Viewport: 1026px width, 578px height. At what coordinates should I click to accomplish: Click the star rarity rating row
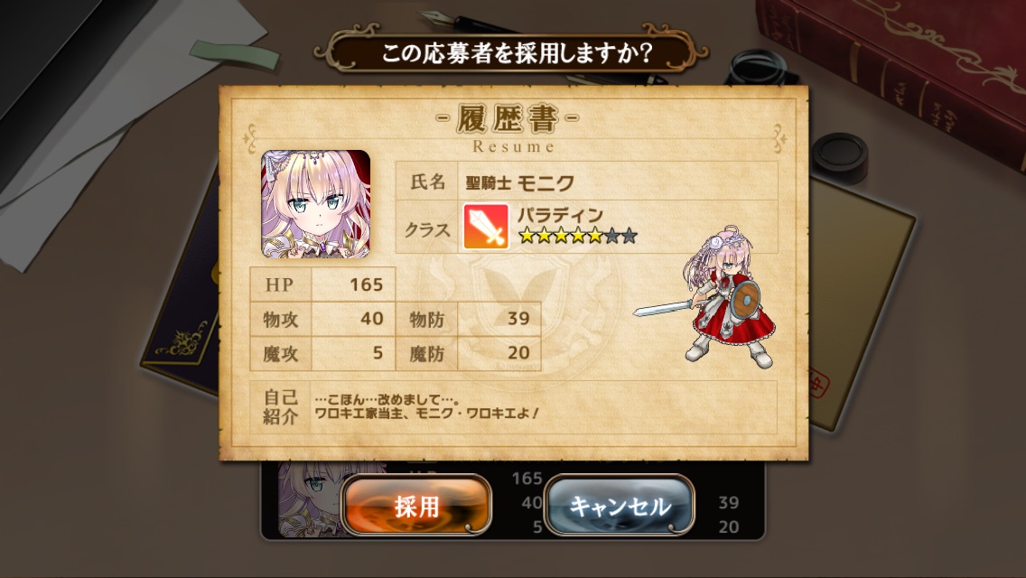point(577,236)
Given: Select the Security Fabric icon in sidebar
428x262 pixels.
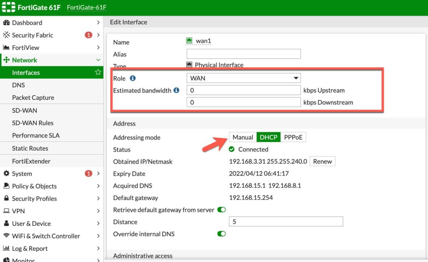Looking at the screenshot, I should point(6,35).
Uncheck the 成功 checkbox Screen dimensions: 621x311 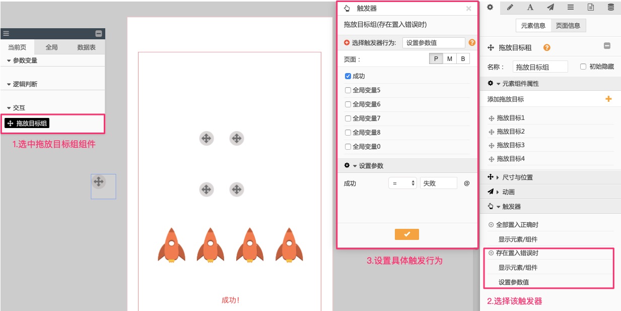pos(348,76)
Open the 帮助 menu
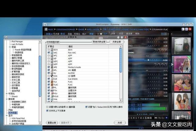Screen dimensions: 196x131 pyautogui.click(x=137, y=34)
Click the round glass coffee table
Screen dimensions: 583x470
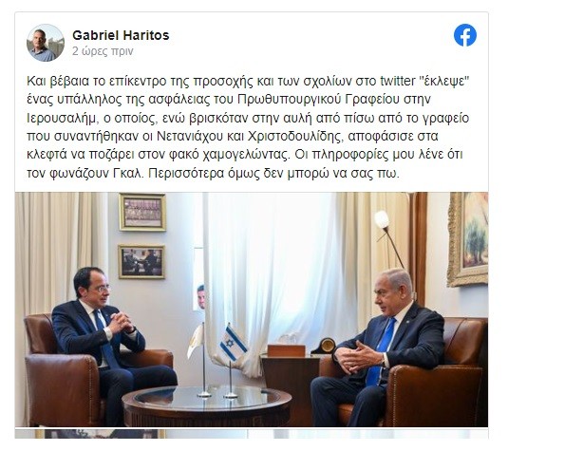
※ ※ ※
• Activity:
Begin at the line containing "Click the round glass coffee table" and write out every line to the end of the data exactly. Skip the pictures.

• Final answer:
Click the round glass coffee table
Screen dimensions: 583x470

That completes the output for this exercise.